What the task requires:
Exactly the lines below from the one with "Given: Click the uploaded PDF document icon" up to and including the one with "Viewport: 1512px width, 805px height." make up the answer, with nothing else added.

Source data:
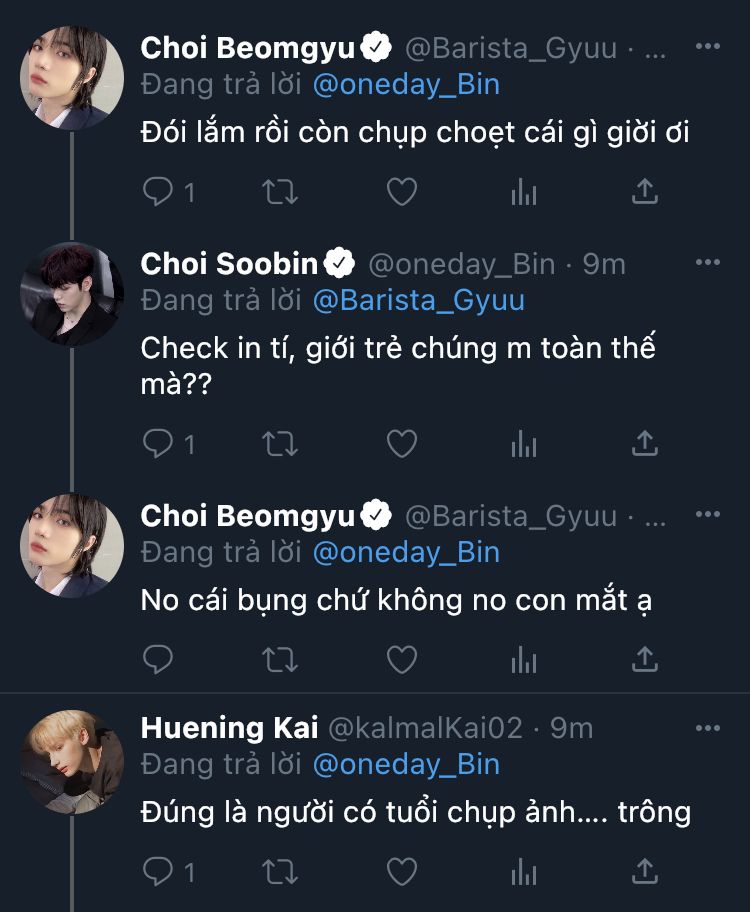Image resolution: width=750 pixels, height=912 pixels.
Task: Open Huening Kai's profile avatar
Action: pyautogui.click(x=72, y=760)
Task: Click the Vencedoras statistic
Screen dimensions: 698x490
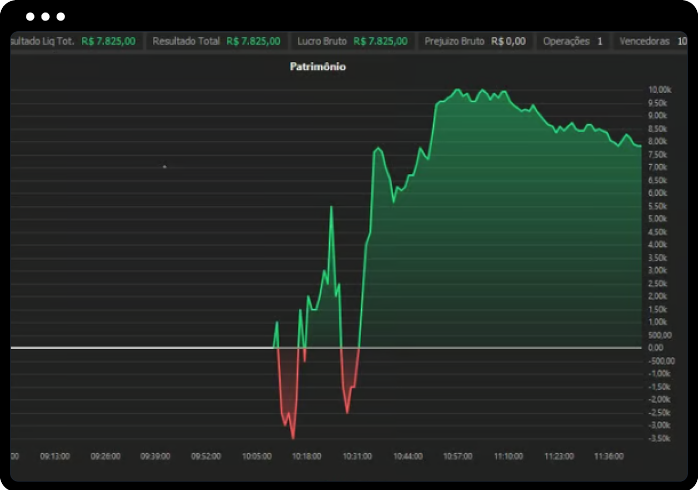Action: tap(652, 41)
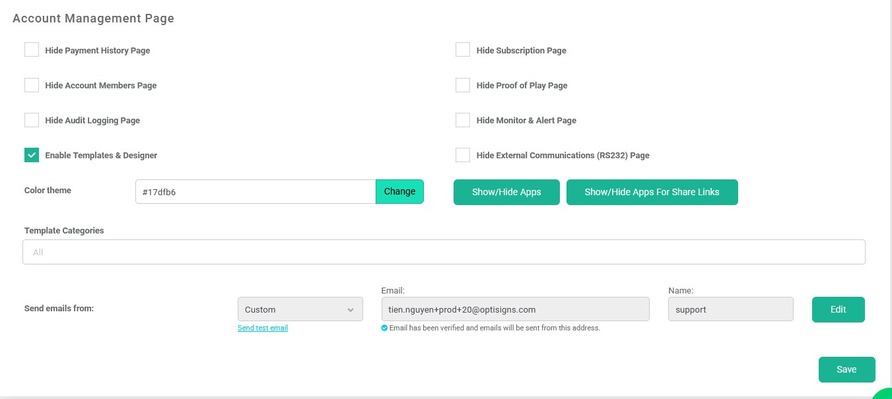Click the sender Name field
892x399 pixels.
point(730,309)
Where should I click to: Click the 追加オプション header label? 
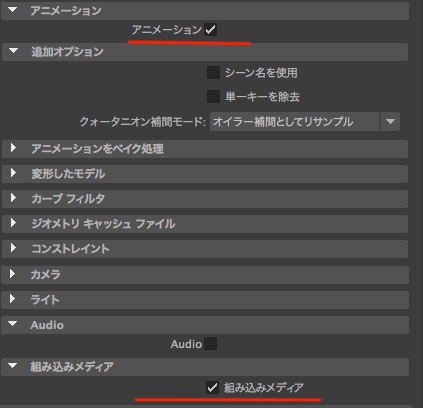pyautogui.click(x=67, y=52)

==

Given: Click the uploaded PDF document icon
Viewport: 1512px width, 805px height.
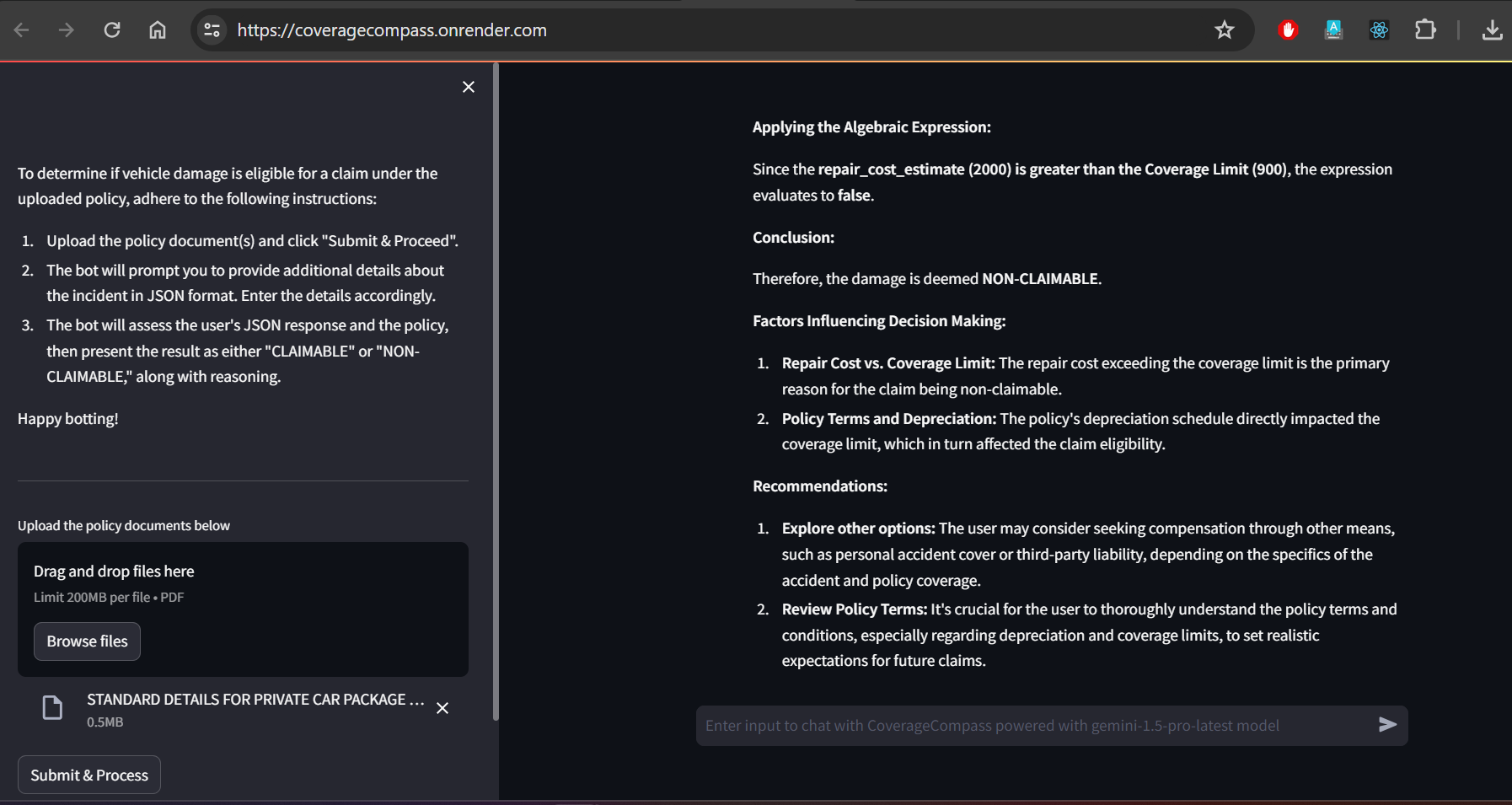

---

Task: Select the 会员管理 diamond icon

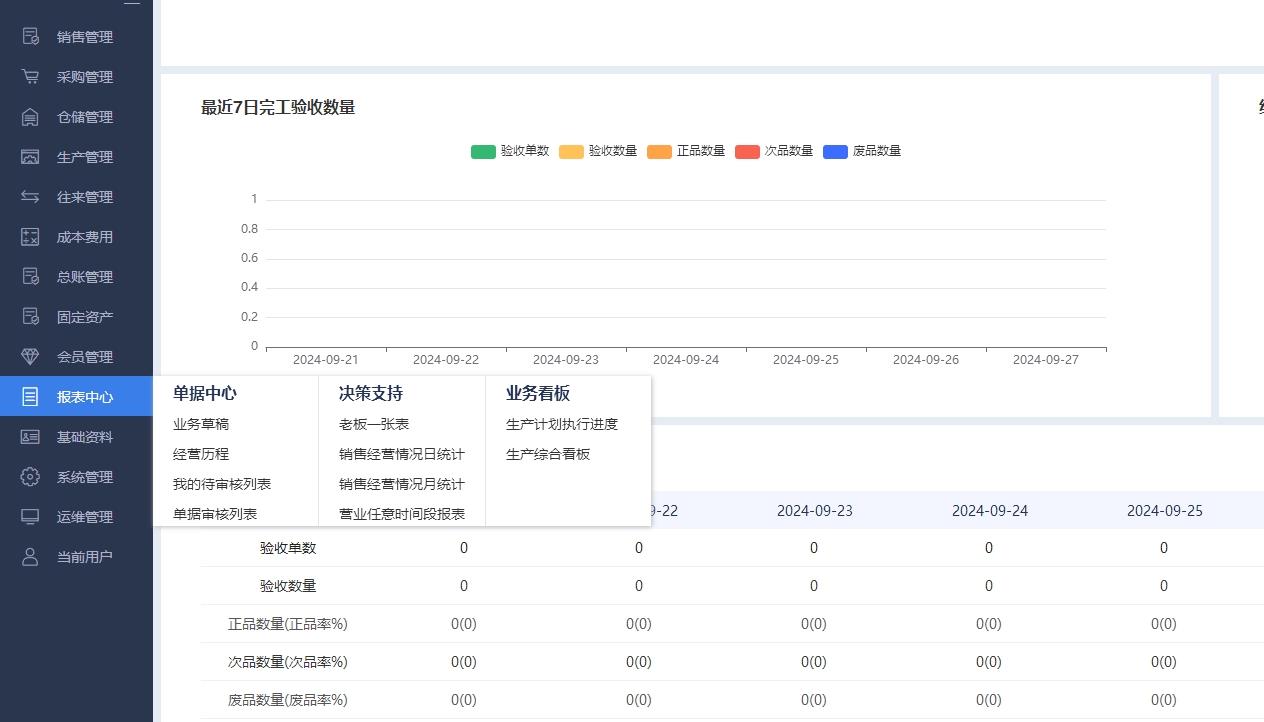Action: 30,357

Expected answer:
Given: Click the uploaded PDF document icon
Viewport: 1512px width, 805px height.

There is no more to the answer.